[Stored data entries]
--

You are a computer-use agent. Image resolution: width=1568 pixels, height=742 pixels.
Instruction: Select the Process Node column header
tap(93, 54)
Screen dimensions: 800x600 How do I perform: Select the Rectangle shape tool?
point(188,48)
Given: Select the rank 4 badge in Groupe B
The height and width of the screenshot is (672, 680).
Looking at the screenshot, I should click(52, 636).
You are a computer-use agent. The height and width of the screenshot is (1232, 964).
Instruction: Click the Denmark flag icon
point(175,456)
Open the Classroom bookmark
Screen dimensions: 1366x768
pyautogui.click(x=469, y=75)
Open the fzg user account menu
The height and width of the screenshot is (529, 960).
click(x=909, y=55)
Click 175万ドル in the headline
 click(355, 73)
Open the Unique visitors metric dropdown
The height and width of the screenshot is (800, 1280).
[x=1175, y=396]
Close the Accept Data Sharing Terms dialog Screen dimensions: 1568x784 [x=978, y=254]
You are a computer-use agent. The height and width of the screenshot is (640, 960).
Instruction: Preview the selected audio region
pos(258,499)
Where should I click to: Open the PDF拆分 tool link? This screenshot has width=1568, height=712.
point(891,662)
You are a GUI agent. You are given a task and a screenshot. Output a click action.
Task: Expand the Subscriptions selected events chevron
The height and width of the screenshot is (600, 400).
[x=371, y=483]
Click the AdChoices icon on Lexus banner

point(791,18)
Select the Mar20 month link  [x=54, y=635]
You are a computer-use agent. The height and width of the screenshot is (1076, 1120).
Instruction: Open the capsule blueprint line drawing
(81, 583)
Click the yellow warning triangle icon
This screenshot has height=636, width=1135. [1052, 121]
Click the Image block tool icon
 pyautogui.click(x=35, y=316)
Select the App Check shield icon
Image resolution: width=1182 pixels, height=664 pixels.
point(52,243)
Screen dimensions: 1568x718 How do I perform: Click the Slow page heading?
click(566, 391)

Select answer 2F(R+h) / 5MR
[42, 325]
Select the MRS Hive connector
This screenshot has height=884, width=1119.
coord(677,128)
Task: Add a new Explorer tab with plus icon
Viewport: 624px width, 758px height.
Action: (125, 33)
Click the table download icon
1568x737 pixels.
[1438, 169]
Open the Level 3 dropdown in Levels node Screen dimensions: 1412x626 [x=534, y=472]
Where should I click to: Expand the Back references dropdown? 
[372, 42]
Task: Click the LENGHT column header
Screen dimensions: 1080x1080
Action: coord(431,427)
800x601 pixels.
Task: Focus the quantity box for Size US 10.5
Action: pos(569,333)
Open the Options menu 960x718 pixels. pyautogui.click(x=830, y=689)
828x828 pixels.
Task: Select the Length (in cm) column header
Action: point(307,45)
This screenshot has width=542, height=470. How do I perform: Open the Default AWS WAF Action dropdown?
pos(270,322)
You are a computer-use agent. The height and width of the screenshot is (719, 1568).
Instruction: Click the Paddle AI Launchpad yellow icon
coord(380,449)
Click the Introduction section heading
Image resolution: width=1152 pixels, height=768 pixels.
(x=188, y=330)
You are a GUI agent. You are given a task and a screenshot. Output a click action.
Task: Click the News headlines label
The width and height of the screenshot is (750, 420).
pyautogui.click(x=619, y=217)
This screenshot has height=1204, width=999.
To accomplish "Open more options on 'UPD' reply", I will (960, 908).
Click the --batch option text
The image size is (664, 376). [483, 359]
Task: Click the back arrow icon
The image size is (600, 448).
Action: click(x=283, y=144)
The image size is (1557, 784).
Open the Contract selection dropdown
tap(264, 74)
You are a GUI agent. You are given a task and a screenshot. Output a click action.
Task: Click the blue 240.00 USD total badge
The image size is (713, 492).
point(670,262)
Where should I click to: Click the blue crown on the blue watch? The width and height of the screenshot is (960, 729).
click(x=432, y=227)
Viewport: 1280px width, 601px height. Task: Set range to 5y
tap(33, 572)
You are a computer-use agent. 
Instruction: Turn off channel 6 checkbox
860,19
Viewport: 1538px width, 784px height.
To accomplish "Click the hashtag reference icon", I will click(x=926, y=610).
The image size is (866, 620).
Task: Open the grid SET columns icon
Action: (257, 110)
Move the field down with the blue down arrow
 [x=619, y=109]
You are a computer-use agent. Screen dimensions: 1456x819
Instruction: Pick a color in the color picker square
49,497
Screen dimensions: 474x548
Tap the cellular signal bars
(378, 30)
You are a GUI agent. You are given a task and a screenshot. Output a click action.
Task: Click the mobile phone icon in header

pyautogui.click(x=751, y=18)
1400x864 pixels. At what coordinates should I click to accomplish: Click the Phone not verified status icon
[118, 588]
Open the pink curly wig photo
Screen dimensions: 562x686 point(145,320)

--

Problem requirements> Scanning the data above, copy out every line where "badge" is found.

Answer box>
Given: Select the rank 4 badge in Groupe B
Task: Click the blue 240.00 USD total badge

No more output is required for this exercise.